Steyn’s official replies to British proclamations were legally well-reasoned, and were worded in a way that encouraged the burghers. On 19 March 1900 the President delivered his answer to Roberts’s annexation of the Free State. In this he solemnly declared that the republic of the Free State still existed, despite the so-called annexation. On 7 August 1901 there was another one of Kitchener’s threatening proclamations in which all who did not surrender before 15 September were threatened with banishment and confiscation of property. In Steyn’s reply of 15 August he pointed out to Kitchener his inadmissible methods of warfare.

After a few Republican victories towards the end of 1901, e.g. Tafelkop (20 December) and Groenkop (25 December) Steyn joined the commando of General de la Rey at Doornspruit in March 1902 to consult Dr von Rennenkampf about his eyes, which showed the first symptoms of the serious disease that subsequently afflicted him. Here Acting President Schalk Burger informed him that the first steps towards final negotiations for peace were under way. On 9 April 1902 the governments of the two republics met at Klerksdorp. Although his legs were already semi-paralysed, his will remained indomitable. His only condition for peace was the retention of independence. When the governments met Kitchener on 12 April at Pretoria it was decided to summon representatives of the burghers in the field, because only the people, according to the constitutions of the republics, could decide the question of their independence. Kitchener was extremely impressed by Steyn and said of him: “He is head and shoulders above the others, and has great influence.” On 15 May, when he arrived at Vereeniging he was almost totally paralysed. He only attended two meetings but Rev J.D. Kestell and his generals kept him informed and consulted him regularly. On 29 May, he left for Kroonstad where medical attention was available. He resigned as president and was thus spared the bitterness of signing the treaty of Vereeniging. By the time his wife joined him on 11 June 1902 he was completely helpless. With the financial aid of friends they left for Europe to seek medical aid for his condition. For the next three years Prof. C. Winkler and various other physicians treated Steyn. In 1903 he had recovered sufficiently to return home where they settled at Onze Rust.

He welcomed self-government in 1907 as the movement for a united South Africa was very dear to him. Steyn was to serve as one of the Free State delegates at the National Convention at Durban in October/November 1908, where he was elected vice-chairman. He exercised great influence both in and out of the conference hall. He was a candidate for the premiership but because of health reasons he declined and retired to his farm.
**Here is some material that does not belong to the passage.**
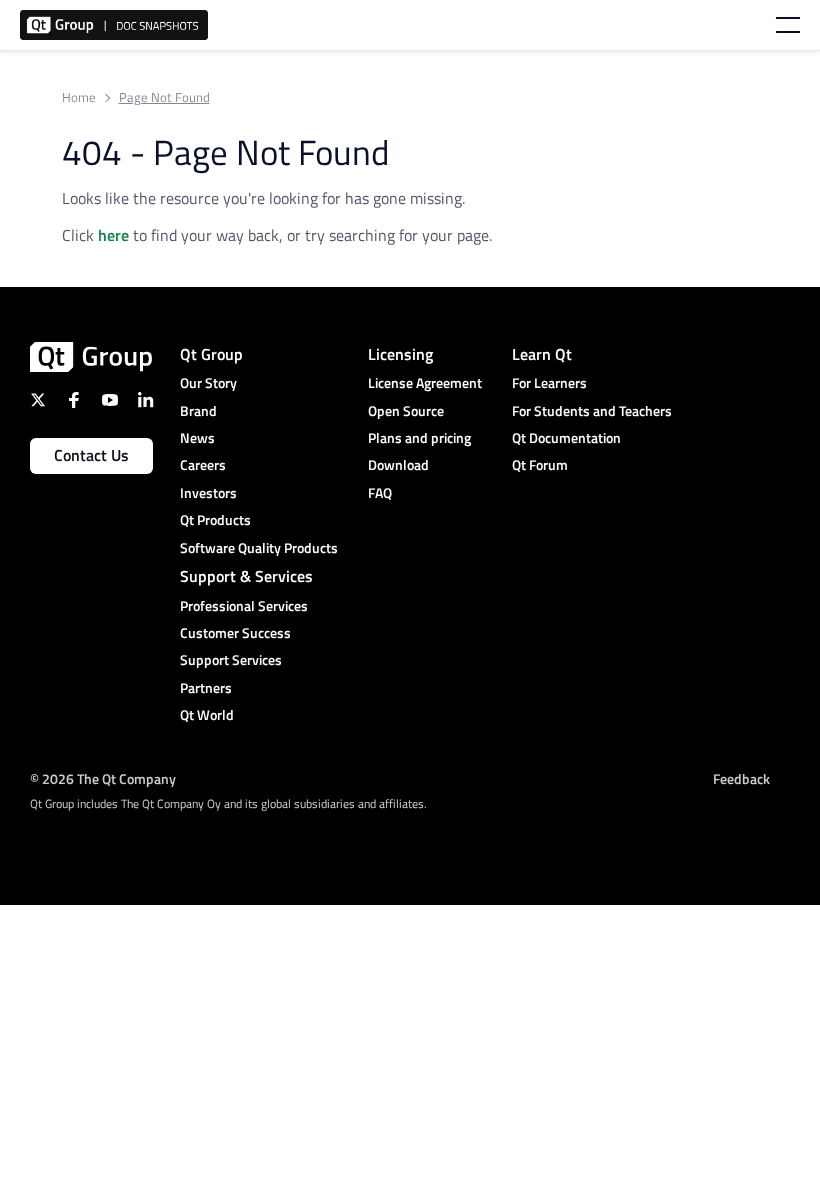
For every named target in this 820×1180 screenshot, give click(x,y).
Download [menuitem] (398, 464)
He, however, was not aloof from national affairs. His door was always open and friends and leaders often sought his advice.

On 16 December 1913 the National Women’s Memorial for which he, more than anyone else, had worked, was unveiled in Bloemfontein. On 28 November 1916 he died suddenly while addressing the Oranje Vrouevereniging in the Memorial Hall in Bloemfontein. He is buried at the foot of the Women’s Memorial.